The flowers that made up this wreath consisted of lilacs, begonias, sweet alyssum, Dutch hyacinths, carnations, and roses arranged on a bed of smilax, lace ferns, and asparagus sprengeril. Teddy’s train then departed for Sherman where his party transferred to horse-drawn carriages for the ride to the square.

A Texoma-area contingent of the Rough Riders on horseback led by U.S. Marshal Ben Colbert and ten wagons loaded with lush flowers preceded President Roosevelt’s carriage procession in a six-abreast formation.

The Grand Army (the Union Army) led by Dr. C. C. Haskell and Ex-Confederate soldiers led by Capt. John H. LeTellier formed a single-file marching line on each side of the presidential carriages and escorted them to the square. As the parade progressed, the marching band fell into line immediately in front of the Rough Riders.

The Kidd-Key student, white high school student, and colored student assemblies took their places on adjacent grounds and vacant lots. The local executive committee granted the press access in front of the podium where Teddy spoke, but requirements mandated that they wear a press badge.

The electrifying excitement bolted through the presidential assembly and parade and spread through the crowd. I can almost feel the excitement of that day when Teddy Roosevelt came to town! (1,2,3)

Would 35,000 Texomans Attend a 15-Minute Performance Today?

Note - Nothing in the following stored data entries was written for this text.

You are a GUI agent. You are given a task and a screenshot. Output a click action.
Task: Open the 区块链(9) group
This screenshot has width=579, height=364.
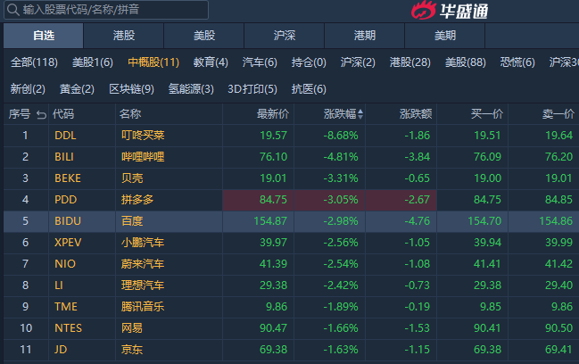(131, 89)
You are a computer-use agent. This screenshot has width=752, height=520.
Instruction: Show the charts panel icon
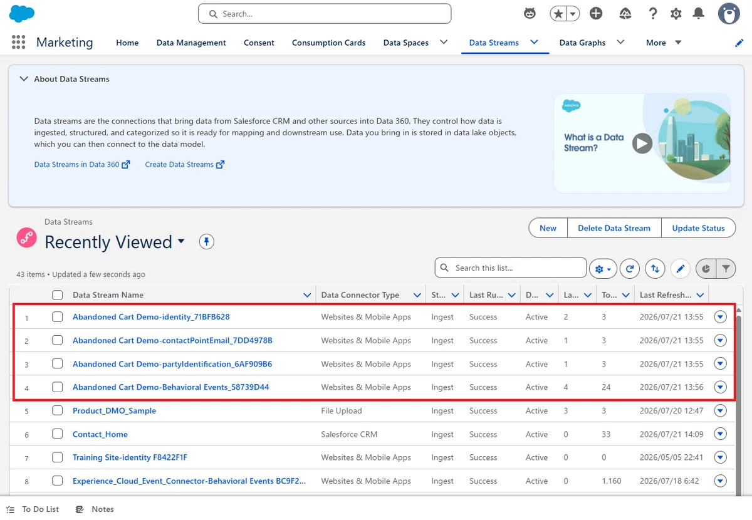coord(706,269)
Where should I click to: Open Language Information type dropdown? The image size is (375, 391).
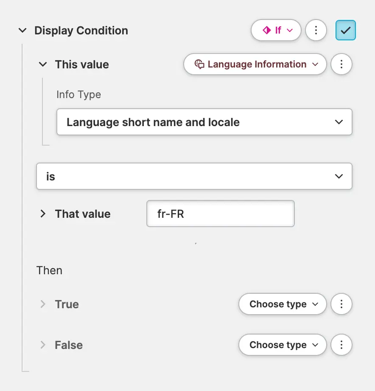coord(255,65)
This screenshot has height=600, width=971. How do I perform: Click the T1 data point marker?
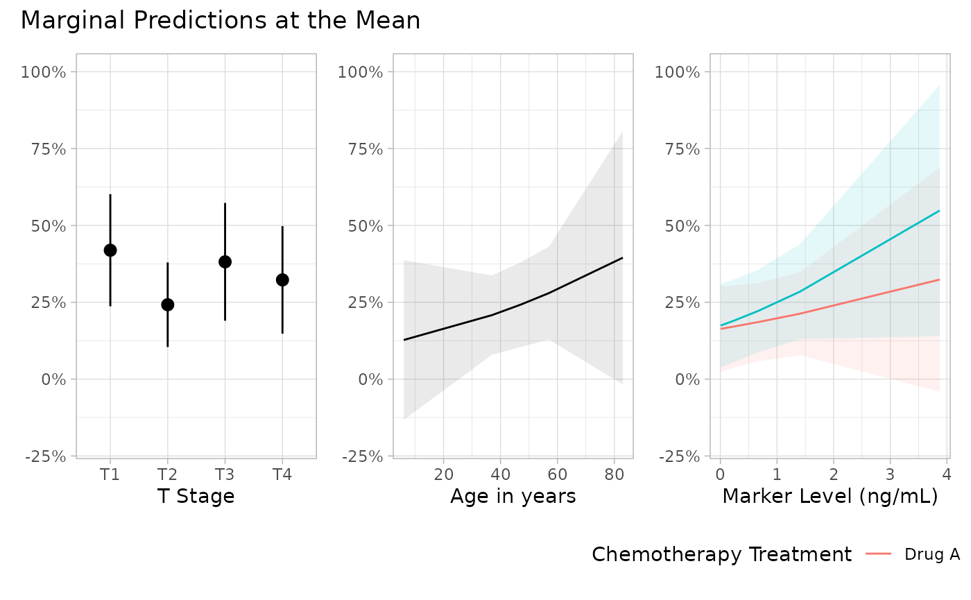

Reports claim that people came to hear Teddy's speech from all over southern Indian Territory and north Texas. Teddy’s visit created a lifetime memory for those 35,000 people. The Sherman Democrat building burned down in later years, and the paper probably recorded his whole speech, but our local archive of it was lost in that fire. The president’s host for his Texas tour,

Colonel Cecil Lyon, chaired the Republican Committee that year. Teddy finally took to the podium amid colorful bunting and American flags. “The president doffed his hat to the Confederate monument and began his speech with ‘My fellow countrymen and fellow Americans. . .’” (2)

Several reliable sources report that Teddy praised Texas as one of two or three greatest states in the Union. He also spoke about his own personal heritage from both the south and the north and said he was delighted with the national reunification of the United States.

And with a fifteen-minute speech behind him, Teddy’s host whisked the presidential party off to Dallas where Teddy reported that he had just passed through the garden of the Lord through April fields of bluebonnets and paintbrushes. I sure wish I knew what all those people did after Teddy departed.

I bet Grayson County celebrated into the early hours of the next day and business owners reaped rewards! I wonder if the police had their hands full along with the jail and what the socialites served at their celebratory dinner parties. I wish I had been there. I would cherish a memory like that too.

Soon after his Texas tour finalized, Teddy camped with Chief Quannah Parker on Commanche lands near Frederick, Oklahoma, where he killed a five-foot rattlesnake with his whip and witnessed famous “Catch-em-alive” Jack Abernathy literally catch wolves and coyotes single-handed. (2)*

A Copy of Teddy’s Speech

* This is not 15-minutes of copy, and I have not documented its accuracy

AT SHERMAN, TEX., APRIL 5. W.

"You can have no idea what a pleasure it is to me to be here again. If you are half as glad to have me as I am to be here we will call it square. It is nearly seven years ago that I came here to take part in raising the regiment, some of my comrades from which are here to escort me today.* You who wore the blue and gray know how close the tie is that binds you to the men by whose side you have faced bullets, with whom you have lain in trenches, with whom you have known fatigue and hunger and thirst and danger. I know that in greeting all of you none of the rest of you will object to my saying that there is a peculiar pleasure to me in being greeted by the veterans who wore the blue or the gray in the great Civil War.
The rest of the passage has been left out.